GRE Subject Test: Biochemistry, Cell, and Molecular Biology › Help with Other Regulatory Mechanisms
How is pepsinogen activated in the stomach?
A portion is cleaved, activating the enzyme
It is phosphorylated by another enzyme
It is activated by the temperature change in the stomach lumen
Cofactors bind to the enzyme, increasing its efficiency
Once in the stomach lumen, pepsinogen finds itself in a very acidic environment. The acidic environment cleaves an amino acid sequence from pepsinogen, turning it into the active enzyme pepsin. This type of activation causes pepsin to only activate in the stomach lumen where it is needed.
How does a noncomeptitive inhibitor affect an enzyme?
Lowers the maximum rate of the enzymatic reaction
Raises the maximum rate of the enzymatic reaction
Raises the Michaelis constant of the enzyme
Lowers the Michaelis constant of the enzyme
A noncompetitive inhibitor acts to decrease how fast the enzyme can act on substrates. It accomplishes this by lowering the maximum rate at which it can create products. Noncompetitive inhibitors do not alter the enzyme's Michaelis constant.
How do competitive inhibitors affect enzyme efficiency?

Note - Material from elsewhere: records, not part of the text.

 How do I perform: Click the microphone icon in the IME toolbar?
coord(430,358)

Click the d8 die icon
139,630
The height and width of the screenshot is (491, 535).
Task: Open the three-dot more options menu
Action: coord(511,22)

Raise the Michaelis constant
Lower the Michaelis constant
Raise the maximum rate of the enzymatic reaction
Lower the maximum rate of the enzymatic reaction
Competitive inhibitors can be overpowered by introducing excess substrate, so they do not affect the maximum rate of the enzyme. They do, however, make it so that more substrate is required in order to get the enzyme working at half of its maximum rate. As a result, competitive inhibitors act by raising the Michaelis constant of enzymes.